◆ READING PASSAGE
September 29, 1954: the first game of the World Series at the Polo Grounds. The strange old park has less than ten years to live, and Mays, twenty-three, in his first, full major-league season, is about to impress his image indelibly on the history of the game—and to ensure that a last glimpse of the old ballpark will be preserved in countless highlight reels. It's the eighth inning of a tie game, two on and nobody out for the visiting Cleveland Indians, and Vic Wertz, a muscular first baseman, is at the plate. Wertz is red-hot this series and particularly on this day. He will record four hits, including a double and a triple, and now he rips another soaring fly, deep into the endless expanses of the Polo Grounds' right-center field.

Mays is after the ball. It keeps going, and he is right after it. Running and running, outrunning the ball, miraculously bisecting the endless expanses of the ball field, running all the way out over the vast, dark fields of the republic. Here is the weird centerfield clubhouse coming into view now, the monument to Eddie Grant, killed in the Great War, the war that took poor Matty's lungs. Here is a strange scene, frozen in still unfinished reaction: a few faces, peering out of the clubhouse windows, unable to see just where Mays is; a few of the fans, most of them men wearing hats, and some in jackets, too, even in the centerfield bleachers, just beginning to stand up, just aware something is going on that doesn't add up. They are all captured forever, in this first twitch of a great realization.

For Mays has already caught the ball. Running straight out, he has caught it over his left shoulder with barely a shrug. He is already turning back to the infield and about to throw, even as the crowd still begins to bestir itself. He windmills a quick throw back toward the plate, and the runners are kept from scoring. The Giants get out of the inning, win the game, sweep the World Series—the only one Mays will win in his whole long incomparable career.

◆ DIRECTION 1
From the records, retype every line from the one with "Στόχοι (469, 2000)" up to and including the one with "MORE PRODUCTS (322, 795)".

◆ STORED DATA
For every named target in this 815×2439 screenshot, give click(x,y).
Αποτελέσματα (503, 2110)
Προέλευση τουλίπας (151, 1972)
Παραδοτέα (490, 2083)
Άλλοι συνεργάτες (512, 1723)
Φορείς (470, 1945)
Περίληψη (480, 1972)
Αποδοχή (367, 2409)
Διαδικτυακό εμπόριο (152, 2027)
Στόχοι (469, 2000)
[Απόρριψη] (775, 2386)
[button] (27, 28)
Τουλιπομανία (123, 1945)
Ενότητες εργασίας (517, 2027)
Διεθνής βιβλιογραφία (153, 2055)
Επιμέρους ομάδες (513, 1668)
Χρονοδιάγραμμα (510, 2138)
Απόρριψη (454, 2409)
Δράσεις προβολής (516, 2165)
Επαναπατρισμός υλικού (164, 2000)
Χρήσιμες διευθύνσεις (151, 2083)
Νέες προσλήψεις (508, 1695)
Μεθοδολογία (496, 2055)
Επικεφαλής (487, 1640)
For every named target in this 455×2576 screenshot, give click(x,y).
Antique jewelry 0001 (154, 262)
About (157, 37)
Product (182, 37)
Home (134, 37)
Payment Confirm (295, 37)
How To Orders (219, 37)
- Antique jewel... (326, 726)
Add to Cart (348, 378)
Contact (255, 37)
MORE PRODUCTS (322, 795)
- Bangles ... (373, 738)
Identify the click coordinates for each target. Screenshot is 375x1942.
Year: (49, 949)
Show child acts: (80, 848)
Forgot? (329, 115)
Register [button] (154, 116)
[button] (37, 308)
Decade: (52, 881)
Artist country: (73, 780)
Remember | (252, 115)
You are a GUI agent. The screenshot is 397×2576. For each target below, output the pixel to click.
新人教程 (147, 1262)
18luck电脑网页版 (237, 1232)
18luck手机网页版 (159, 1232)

◆ DIRECTION 2
In the passage about the 1954 World Series, write out the part from "September 29, 1954: the" up to and including "Grounds' right-center field.", substituting "powerful" for "muscular".

◆ TASK RESPONSE 1
Στόχοι (469, 2000)
[Απόρριψη] (775, 2386)
[button] (27, 28)
Τουλιπομανία (123, 1945)
Ενότητες εργασίας (517, 2027)
Διεθνής βιβλιογραφία (153, 2055)
Επιμέρους ομάδες (513, 1668)
Χρονοδιάγραμμα (510, 2138)
Απόρριψη (454, 2409)
Δράσεις προβολής (516, 2165)
Επαναπατρισμός υλικού (164, 2000)
Χρήσιμες διευθύνσεις (151, 2083)
Νέες προσλήψεις (508, 1695)
Μεθοδολογία (496, 2055)
Επικεφαλής (487, 1640)
For every named target in this 455×2576 screenshot, give click(x,y).
Antique jewelry 0001 (154, 262)
About (157, 37)
Product (182, 37)
Home (134, 37)
Payment Confirm (295, 37)
How To Orders (219, 37)
- Antique jewel... (326, 726)
Add to Cart (348, 378)
Contact (255, 37)
MORE PRODUCTS (322, 795)

◆ TASK RESPONSE 2
September 29, 1954: the first game of the World Series at the Polo Grounds. The strange old park has less than ten years to live, and Mays, twenty-three, in his first, full major-league season, is about to impress his image indelibly on the history of the game—and to ensure that a last glimpse of the old ballpark will be preserved in countless highlight reels. It's the eighth inning of a tie game, two on and nobody out for the visiting Cleveland Indians, and Vic Wertz, a powerful first baseman, is at the plate. Wertz is red-hot this series and particularly on this day. He will record four hits, including a double and a triple, and now he rips another soaring fly, deep into the endless expanses of the Polo Grounds' right-center field.